2. The halogen-free intumescent flame retardant for the water-based acrylic paint as claimed in claim 1, wherein the flame retardant comprises the following components in proportion; 34% of ammonium polyphosphate, 28% of charring agent, 11% of emulsifier, 3% of thickening agent, 6.5% of deflocculant and 17.5% of carbon layer reinforcing agent.

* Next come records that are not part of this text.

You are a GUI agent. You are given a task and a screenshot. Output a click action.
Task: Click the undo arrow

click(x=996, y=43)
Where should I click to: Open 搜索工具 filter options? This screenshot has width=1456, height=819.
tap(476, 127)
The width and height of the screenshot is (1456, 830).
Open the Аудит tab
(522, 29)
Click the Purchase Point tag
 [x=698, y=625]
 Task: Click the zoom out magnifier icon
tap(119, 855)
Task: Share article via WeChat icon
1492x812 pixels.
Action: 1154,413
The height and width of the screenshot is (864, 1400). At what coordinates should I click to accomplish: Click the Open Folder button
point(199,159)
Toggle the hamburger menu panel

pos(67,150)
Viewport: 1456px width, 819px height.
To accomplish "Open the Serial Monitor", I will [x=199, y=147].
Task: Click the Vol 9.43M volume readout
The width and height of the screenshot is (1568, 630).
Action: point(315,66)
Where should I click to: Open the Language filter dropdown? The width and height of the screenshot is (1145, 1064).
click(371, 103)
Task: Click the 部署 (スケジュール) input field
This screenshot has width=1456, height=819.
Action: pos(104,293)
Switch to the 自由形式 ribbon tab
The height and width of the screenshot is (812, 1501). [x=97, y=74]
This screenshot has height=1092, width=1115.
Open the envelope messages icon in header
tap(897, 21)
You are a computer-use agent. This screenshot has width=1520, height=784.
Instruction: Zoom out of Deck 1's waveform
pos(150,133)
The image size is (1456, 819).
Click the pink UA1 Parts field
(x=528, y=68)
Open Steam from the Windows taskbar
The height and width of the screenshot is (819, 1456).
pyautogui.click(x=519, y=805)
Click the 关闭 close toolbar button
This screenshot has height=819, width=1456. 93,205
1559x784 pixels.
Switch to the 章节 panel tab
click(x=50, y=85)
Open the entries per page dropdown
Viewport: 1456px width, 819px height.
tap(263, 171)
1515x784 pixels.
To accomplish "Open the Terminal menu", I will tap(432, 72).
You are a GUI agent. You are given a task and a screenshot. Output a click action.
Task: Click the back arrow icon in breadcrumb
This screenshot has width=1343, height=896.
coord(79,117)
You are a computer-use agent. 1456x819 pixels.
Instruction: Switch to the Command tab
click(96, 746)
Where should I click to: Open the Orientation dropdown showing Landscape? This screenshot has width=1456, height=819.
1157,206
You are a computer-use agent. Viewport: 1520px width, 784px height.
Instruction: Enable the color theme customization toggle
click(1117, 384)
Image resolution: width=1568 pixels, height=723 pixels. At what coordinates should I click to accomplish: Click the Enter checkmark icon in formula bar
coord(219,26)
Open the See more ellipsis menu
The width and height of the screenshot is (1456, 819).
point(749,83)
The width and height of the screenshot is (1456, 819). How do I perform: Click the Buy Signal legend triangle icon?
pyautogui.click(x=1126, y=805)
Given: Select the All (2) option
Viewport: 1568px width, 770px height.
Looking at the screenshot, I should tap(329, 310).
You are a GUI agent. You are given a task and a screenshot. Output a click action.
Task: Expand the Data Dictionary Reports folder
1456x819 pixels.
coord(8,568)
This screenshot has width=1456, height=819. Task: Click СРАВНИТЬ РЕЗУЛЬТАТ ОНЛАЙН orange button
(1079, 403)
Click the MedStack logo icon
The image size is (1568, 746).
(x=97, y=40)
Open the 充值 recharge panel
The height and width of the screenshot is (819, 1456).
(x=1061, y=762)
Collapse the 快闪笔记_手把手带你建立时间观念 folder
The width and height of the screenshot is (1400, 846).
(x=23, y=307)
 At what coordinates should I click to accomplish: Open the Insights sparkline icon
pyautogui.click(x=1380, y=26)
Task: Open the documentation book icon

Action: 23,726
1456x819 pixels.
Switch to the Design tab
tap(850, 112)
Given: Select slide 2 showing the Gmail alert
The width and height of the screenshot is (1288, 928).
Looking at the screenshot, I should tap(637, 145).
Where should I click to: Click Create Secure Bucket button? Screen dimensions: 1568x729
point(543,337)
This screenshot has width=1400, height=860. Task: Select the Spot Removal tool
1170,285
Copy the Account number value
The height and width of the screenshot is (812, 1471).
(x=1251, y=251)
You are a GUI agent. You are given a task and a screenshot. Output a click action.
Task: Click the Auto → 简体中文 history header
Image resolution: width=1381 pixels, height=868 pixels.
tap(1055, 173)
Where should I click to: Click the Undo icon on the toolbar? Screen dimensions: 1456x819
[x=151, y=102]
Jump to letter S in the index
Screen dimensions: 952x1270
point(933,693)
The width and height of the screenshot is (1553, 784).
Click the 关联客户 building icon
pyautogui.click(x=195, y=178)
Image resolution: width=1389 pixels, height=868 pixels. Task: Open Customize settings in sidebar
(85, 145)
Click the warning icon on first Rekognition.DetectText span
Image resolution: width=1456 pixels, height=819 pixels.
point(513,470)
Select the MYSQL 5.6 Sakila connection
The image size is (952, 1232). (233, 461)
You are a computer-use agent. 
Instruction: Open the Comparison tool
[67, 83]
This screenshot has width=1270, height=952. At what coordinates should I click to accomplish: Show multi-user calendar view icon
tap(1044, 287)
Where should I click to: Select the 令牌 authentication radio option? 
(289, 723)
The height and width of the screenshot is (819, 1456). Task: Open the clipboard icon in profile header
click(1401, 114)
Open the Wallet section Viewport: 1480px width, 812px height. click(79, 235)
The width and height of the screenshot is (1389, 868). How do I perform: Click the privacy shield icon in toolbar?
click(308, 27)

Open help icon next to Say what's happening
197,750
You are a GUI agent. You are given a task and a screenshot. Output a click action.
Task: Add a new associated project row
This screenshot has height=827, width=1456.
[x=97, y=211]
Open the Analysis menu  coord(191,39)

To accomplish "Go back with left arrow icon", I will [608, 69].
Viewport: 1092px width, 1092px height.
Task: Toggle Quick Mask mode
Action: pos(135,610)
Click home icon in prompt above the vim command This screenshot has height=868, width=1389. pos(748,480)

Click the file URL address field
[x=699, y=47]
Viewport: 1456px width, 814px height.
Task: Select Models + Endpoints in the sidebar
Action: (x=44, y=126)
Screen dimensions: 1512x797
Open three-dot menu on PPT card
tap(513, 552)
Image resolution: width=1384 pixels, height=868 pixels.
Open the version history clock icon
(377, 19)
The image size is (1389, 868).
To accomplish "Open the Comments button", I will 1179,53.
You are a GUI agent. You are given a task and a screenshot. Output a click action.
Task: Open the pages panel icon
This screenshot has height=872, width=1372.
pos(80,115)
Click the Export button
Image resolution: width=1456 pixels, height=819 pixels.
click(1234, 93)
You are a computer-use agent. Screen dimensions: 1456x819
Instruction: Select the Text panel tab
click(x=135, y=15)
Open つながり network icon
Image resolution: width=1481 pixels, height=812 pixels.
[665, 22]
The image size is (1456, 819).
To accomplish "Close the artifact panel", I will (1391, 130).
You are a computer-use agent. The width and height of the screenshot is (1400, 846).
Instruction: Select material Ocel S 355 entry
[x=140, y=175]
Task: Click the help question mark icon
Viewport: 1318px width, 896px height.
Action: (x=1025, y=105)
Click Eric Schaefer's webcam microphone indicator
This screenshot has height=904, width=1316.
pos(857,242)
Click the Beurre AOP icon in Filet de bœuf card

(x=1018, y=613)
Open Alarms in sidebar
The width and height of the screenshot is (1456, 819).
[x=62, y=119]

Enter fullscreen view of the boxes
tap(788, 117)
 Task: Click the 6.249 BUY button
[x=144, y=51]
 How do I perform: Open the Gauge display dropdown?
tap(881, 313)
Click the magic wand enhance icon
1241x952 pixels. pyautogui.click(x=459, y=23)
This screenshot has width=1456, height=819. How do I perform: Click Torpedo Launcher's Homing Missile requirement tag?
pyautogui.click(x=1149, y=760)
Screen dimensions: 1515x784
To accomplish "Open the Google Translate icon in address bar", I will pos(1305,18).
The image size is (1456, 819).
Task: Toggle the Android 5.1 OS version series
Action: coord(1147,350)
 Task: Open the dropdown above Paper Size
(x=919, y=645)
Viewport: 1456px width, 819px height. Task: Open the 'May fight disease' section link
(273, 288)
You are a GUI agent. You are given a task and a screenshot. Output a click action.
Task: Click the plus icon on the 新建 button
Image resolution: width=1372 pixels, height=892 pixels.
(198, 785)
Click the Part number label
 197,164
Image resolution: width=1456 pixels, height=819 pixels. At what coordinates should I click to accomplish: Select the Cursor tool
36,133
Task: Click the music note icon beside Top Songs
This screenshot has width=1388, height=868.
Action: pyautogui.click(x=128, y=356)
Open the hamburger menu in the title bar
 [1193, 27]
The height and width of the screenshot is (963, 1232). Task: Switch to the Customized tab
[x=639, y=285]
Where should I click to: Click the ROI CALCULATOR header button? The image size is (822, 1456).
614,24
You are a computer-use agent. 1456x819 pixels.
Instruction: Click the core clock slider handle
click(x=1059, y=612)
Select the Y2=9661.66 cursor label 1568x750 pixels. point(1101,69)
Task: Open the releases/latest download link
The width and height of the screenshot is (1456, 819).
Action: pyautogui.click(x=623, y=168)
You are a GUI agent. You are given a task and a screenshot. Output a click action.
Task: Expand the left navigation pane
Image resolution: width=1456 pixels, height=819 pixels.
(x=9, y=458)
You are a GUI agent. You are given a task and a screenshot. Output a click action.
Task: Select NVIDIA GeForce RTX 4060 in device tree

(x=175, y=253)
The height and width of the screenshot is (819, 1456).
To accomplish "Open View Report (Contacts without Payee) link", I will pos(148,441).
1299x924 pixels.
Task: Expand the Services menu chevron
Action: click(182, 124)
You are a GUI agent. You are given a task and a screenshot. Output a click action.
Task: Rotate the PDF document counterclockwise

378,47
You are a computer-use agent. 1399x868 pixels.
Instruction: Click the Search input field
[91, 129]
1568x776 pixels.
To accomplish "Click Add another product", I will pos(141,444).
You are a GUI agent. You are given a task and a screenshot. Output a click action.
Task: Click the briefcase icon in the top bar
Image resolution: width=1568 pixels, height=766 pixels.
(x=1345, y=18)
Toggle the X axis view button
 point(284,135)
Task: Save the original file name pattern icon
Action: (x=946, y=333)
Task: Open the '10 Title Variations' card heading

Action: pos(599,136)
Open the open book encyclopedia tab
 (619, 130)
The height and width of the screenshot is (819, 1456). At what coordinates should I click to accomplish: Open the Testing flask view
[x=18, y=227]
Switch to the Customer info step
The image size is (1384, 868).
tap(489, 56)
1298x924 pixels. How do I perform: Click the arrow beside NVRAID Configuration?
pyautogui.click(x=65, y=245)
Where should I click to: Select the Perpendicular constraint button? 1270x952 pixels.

3. The halogen-free intumescent flame retardant for the water-based acrylic paint as claimed in claim 1, wherein the preparation method of the triazine char forming agent comprises the following steps;

step one, adding 51g of cyanuric chloride and 300ml of acetone into a reactor provided with a stirrer, a thermometer and a dropping funnel, and fully stirring until the cyanuric chloride is dissolved for later use;

step two, adding 45g of p-phenylenediamine and 17.5g of sodium carbonate into 100ml of deionized water for later use;

and step three, placing the reactor in a water bath kettle, dropwise adding the prepared p-phenylenediamine and sodium carbonate solution into the cyanuric chloride acetone solution through a constant-pressure dropping funnel, continuously reacting for 7 hours, and then performing suction filtration, washing, drying and crushing to obtain the triazine charring agent.

4. The halogen-free intumescent flame retardant for water-based acrylic paint as claimed in claim 3, wherein the temperature of the water bath is controlled within 15 ℃.

5. The halogen-free intumescent flame retardant for water-based acrylic paint as claimed in claim 3, wherein the temperature of the deionized water is 80 ℃.